Three weeks after the launch, Target stores still have plenty of the distinctive patterned stuff lying around. And some of the pieces went on sale Sunday, discounted at 30 percent. (For the record, it hasn't been marked down -- yet -- as steeply as Target's Neiman Marcus collaboration a few years ago, when prices were slashed 50 percent.)

That is in stark contrast to Lilly Pulitzer for Target's debut in April 2015, which pretty much sold out immediately and never sat around long enough to go on sale.

Nonetheless, there are signs that Marimekko for Target was a success. Ecommerce analytics firm Slice Intelligence says the merchandise helped bring new customers to and increase spending on the site. About 38 percent of those who shopped the collection online had not shopped in the previous six months. (For Lilly, about half of the traffic was from new customers.)
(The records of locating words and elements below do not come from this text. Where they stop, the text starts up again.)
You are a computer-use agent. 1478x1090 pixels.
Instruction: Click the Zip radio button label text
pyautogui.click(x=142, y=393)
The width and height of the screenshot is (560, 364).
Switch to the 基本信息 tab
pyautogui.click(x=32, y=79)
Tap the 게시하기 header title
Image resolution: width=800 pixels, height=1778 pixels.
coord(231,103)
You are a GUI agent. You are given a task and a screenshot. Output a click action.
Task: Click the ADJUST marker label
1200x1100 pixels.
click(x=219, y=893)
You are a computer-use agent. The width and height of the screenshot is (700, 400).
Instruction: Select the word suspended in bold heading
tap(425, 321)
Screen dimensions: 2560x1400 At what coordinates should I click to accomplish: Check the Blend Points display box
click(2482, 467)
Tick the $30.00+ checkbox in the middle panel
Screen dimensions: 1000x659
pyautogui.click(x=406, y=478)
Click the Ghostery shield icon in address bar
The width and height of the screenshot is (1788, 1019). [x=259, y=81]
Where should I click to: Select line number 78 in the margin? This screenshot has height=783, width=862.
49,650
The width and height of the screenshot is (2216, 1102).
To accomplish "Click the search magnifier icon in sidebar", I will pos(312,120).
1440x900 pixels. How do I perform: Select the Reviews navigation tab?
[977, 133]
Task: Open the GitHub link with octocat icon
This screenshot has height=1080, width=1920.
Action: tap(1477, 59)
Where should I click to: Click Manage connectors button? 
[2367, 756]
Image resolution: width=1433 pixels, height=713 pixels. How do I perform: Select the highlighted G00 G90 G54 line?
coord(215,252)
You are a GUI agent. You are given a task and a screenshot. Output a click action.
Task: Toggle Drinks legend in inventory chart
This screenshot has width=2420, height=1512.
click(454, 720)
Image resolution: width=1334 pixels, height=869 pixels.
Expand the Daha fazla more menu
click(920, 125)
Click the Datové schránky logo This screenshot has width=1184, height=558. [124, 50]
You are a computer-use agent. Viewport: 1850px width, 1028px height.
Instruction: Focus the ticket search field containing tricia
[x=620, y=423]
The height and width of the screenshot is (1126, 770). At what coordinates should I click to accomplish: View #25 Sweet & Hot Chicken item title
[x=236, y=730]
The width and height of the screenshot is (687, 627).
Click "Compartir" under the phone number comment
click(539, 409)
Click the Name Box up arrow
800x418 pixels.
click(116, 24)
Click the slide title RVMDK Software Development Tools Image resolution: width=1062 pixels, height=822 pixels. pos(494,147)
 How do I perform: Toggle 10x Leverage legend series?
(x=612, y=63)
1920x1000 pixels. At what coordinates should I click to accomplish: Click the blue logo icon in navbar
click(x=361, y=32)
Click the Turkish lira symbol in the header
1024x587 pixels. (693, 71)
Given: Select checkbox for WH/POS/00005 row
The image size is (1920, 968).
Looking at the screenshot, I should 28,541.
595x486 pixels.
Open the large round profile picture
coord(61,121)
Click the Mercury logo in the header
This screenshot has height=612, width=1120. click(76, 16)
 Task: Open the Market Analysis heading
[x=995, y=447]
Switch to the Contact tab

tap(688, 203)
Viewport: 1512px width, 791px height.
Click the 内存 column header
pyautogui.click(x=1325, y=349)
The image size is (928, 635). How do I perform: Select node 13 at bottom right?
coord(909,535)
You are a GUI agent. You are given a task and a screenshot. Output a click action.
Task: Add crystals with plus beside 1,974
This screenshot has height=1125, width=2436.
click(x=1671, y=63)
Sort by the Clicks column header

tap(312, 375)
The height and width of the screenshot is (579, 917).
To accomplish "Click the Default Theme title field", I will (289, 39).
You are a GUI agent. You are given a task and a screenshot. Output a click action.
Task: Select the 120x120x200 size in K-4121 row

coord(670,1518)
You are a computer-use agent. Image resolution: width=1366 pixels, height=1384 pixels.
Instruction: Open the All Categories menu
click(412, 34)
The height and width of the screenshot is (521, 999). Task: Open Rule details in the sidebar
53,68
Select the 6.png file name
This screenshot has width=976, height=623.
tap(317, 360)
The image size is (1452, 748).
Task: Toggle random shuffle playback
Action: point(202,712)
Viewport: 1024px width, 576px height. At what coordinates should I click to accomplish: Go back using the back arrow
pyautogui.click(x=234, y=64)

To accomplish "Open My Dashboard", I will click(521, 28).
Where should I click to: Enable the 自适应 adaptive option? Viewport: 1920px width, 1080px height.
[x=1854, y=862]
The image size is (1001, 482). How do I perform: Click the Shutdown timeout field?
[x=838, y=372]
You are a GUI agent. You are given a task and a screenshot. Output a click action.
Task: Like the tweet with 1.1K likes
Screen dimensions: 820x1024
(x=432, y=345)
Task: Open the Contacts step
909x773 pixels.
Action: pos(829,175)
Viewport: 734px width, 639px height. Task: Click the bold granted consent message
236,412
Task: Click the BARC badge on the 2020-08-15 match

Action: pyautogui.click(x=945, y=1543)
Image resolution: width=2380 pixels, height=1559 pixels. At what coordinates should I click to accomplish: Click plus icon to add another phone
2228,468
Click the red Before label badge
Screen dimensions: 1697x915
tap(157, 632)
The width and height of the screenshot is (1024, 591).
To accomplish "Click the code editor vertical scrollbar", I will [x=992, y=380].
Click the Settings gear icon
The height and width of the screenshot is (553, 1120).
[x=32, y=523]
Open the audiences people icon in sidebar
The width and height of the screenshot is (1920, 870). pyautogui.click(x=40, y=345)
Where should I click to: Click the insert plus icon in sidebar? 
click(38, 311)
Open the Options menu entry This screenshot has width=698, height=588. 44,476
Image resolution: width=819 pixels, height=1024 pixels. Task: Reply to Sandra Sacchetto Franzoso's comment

Slice data also shows that the Marimekko release boosted Target’s online marketshare by 10 percent with Marimekko accounting for 21 percent of Target’s online revenue that week.

Yes, Lilly Pulitzer drove even more sales, about one-third of Target's online sales that week, yielding 41 percent more sales than Marimekko. But Marimekko’s online sales surpassed those of other limited-time designer collaborations Target has had in recent years such as Peter Pilotto, Altuzarra, and Faribault Woolen Mill.

The Slice Intelligence take away was this: “While Marimekko’s market debut is undoubtedly a sales success for Target, the release is a distant second” to Lilly Pulitzer.

For its part, Target spokesman Joshua Thomas said there was a lot of buzz and excitement about the collection (which is one of the main reasons Target does these partnerships in the first place) and most of it is sold out online.

He added that these programs are never intended to sell out in one day as Lilly Pulitzer practically did. Rather, they are designed to stay around for 4 to 6 weeks, with markdowns being part of the plan to make room for new products.

"With the exception of Missoni and Lilly (Pulitzer), all of our other designer collaborations went on markdown," he wrote in an email.